Texte de la page:
=-=-=-=-=

Pictural / scriptural : Aragon et l'art moderne
André Breton, Philippe Soupault, Louis Aragon : trois écrivains, au rôle majeur dans le mouvement surréaliste, qui ont mis leur plume au service de la peinture - déjà, l'hiver dernier, l'exposition La subversion des images au centre Pompidou s'intéressait aux relations entre le Surréalisme et l'image. C'est au troisième de ces auteurs que le musée de la Poste consacre une nouvelle exposition, regroupant plus de cent cinquante œuvres d'une quarantaine d'artistes qui ont inspiré l'auteur du Paysan de Paris (1926). De Pablo Picasso à Alberto Giacometti en passant par Georges Braque, Marcel Duchamp, Henri Matisse, André Fougeron ou encore John Heartfield, Aragon et l'art moderne dessine jusqu'au 19 septembre un parcours circulaire, à l'image des rapports que l'écrivain a entretenu avec l'art : d'abord séduit par les techniques cubistes et surréalistes de l'art moderne, il s'intéressera ensuite, comme on l'oublie souvent, au "réalisme socialiste", avant de renouer avec ses premières amours.

=-=-=-=-=

Données extraites:

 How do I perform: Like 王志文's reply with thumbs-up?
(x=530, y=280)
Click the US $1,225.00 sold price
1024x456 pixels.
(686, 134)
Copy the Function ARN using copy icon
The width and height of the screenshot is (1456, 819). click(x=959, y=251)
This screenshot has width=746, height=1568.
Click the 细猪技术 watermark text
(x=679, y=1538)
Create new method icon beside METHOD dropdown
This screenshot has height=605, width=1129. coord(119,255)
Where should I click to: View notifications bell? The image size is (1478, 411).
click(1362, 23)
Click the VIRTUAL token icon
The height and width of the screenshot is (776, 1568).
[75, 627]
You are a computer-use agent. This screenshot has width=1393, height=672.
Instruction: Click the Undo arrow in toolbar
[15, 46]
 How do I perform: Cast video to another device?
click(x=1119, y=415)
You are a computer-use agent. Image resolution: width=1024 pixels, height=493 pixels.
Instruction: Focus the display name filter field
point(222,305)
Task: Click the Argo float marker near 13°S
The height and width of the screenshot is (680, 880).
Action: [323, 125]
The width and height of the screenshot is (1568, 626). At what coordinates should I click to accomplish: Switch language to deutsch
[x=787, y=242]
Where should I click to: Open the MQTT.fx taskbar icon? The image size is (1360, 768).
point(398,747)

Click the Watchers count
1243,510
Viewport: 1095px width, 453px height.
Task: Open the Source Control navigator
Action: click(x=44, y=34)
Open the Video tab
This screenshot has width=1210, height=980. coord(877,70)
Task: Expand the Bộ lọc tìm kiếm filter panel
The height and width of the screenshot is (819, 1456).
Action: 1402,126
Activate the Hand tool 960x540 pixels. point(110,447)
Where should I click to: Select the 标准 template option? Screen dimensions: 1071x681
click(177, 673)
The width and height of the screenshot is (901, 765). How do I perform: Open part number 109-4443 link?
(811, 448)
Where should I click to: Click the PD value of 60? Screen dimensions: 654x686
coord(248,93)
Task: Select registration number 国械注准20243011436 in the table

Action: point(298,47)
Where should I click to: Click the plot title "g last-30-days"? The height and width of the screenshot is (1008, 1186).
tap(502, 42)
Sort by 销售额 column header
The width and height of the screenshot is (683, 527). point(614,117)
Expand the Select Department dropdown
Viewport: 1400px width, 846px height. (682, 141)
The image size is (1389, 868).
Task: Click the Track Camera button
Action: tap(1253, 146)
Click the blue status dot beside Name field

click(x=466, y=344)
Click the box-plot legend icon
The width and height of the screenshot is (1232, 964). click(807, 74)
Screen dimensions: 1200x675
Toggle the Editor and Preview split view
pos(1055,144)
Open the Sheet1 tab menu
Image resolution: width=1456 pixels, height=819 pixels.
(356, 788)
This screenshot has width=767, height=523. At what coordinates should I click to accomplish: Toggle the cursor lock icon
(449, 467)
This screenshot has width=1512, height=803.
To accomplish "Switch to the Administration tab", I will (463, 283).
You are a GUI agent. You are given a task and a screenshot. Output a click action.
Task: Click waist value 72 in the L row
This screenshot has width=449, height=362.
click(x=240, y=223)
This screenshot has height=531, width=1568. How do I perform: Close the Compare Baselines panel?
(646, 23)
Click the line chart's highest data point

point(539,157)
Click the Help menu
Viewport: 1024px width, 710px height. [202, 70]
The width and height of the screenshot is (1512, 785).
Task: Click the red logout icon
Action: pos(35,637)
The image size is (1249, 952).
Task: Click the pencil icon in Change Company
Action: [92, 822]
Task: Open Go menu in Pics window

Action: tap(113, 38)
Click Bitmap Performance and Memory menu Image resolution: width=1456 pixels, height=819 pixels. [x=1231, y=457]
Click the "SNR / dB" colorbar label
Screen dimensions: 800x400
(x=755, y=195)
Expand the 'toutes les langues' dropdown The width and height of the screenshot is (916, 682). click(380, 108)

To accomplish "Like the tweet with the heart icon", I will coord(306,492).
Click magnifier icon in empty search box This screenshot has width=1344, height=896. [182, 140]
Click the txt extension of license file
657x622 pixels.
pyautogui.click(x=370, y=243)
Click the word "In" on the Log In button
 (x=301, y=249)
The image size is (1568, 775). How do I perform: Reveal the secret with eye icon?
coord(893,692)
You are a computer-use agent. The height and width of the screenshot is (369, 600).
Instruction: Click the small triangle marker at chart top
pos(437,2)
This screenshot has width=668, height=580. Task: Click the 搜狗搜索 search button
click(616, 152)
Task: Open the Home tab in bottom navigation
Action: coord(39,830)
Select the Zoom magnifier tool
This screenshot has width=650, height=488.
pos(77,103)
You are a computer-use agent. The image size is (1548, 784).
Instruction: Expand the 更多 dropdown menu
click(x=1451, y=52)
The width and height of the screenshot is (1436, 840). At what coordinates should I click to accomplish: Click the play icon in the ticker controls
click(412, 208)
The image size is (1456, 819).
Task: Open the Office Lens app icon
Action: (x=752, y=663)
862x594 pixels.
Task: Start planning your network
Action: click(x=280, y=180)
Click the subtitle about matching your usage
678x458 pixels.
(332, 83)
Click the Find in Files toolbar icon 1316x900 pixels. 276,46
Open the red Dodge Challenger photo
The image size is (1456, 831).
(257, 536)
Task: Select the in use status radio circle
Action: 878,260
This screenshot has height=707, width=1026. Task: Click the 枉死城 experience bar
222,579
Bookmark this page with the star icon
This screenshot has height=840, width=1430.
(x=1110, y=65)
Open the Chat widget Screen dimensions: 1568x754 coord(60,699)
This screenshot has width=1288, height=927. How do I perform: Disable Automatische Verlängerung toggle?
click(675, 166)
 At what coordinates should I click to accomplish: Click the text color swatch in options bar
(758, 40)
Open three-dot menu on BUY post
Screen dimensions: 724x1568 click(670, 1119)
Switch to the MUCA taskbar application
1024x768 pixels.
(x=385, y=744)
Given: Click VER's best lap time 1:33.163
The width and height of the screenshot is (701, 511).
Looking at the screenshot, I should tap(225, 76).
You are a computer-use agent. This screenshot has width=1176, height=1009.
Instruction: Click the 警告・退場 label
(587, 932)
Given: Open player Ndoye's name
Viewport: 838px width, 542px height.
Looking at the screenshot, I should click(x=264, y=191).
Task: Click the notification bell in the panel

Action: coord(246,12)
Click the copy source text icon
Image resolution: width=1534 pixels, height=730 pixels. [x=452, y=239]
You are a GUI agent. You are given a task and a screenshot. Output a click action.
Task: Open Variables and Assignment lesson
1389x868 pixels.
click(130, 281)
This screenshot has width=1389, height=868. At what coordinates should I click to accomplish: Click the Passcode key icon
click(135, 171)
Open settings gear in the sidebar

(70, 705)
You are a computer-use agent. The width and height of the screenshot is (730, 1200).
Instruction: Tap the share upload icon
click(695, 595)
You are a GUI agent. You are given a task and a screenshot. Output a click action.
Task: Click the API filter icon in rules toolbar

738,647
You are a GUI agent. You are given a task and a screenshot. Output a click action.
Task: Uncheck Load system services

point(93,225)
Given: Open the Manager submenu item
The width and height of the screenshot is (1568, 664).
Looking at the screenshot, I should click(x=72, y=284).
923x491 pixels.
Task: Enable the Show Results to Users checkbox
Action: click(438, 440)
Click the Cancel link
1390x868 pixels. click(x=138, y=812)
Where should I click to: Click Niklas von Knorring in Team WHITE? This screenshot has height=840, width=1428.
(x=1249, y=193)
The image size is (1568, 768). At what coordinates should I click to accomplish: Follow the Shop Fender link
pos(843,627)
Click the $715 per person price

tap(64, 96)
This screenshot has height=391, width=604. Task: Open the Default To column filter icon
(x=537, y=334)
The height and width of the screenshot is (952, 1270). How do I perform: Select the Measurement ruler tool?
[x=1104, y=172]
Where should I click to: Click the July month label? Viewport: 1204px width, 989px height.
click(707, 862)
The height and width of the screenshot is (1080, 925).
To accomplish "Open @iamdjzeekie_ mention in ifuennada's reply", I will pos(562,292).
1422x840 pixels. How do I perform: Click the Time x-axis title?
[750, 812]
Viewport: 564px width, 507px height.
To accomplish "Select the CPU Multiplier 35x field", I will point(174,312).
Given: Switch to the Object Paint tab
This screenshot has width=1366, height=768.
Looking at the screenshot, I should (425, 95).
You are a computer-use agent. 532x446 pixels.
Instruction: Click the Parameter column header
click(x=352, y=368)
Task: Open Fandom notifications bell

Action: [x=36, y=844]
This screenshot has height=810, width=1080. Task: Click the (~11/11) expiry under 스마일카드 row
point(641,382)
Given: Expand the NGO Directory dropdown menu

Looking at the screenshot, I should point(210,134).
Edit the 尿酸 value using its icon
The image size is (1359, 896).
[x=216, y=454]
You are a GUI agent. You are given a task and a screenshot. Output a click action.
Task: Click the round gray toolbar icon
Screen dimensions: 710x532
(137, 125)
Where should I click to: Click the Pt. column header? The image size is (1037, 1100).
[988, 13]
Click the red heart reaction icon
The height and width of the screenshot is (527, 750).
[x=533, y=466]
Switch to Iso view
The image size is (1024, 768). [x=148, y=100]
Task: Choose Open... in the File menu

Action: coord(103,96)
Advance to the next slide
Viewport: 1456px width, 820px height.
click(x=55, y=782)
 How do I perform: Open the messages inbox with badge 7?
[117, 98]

=-=-=-=-=

Résume en deux phrases le texte sur l'exposition consacrée à Aragon.

Le musée de la Poste consacre à Louis Aragon, qui a joué avec André Breton et Philippe Soupault un rôle majeur dans le surréalisme, une exposition réunissant plus de cent cinquante œuvres d'une quarantaine d'artistes, de Picasso à Giacometti. Jusqu'au 19 septembre, Aragon et l'art moderne propose un parcours circulaire, à l'image du rapport de l'écrivain à l'art : d'abord séduit par le cubisme et le surréalisme, il s'est ensuite intéressé au « réalisme socialiste » avant de revenir à ses premières amours.